# Directive:
From the lines below, pull out every line that contains the string "coordinates" and copy each one in full. Case counts.

# Entries supplied:
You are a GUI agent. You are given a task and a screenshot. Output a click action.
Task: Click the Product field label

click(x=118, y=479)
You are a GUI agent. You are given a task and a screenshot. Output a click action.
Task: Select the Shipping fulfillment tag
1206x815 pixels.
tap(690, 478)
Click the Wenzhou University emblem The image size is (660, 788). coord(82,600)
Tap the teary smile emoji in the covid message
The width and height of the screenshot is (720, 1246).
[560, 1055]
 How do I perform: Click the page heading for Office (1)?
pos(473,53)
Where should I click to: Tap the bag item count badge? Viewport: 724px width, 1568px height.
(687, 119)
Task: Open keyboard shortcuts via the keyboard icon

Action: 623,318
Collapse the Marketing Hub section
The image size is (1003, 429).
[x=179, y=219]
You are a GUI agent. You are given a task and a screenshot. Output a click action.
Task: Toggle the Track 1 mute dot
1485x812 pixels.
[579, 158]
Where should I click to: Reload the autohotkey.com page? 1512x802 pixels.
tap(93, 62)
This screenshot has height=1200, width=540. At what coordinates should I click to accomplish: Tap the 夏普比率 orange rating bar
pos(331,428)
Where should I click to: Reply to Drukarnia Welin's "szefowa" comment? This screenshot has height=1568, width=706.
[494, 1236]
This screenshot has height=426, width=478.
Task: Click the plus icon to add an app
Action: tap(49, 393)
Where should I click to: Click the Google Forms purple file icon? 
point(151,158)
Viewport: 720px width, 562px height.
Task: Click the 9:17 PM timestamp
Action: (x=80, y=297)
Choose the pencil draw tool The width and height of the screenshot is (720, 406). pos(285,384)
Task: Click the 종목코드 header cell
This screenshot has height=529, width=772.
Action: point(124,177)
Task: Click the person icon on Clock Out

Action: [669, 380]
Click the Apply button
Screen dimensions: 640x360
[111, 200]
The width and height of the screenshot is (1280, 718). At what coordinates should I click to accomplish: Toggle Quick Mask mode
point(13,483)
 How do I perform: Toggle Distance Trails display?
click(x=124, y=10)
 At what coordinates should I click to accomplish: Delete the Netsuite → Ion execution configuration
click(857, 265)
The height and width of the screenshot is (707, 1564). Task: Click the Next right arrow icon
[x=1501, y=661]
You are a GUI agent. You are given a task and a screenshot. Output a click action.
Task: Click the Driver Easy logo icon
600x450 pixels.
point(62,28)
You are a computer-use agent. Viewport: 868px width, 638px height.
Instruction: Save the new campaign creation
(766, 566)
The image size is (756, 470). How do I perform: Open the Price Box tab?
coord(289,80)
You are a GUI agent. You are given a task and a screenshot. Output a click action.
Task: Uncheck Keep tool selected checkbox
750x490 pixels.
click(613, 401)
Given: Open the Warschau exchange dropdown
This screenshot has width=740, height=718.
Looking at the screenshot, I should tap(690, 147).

# Task output:
This screenshot has height=1200, width=540. At what coordinates should I click to accomplish: Tap the 夏普比率 orange rating bar
The width and height of the screenshot is (1280, 718). At what coordinates should I click to accomplish: Toggle Quick Mask mode
 At what coordinates should I click to accomplish: Delete the Netsuite → Ion execution configuration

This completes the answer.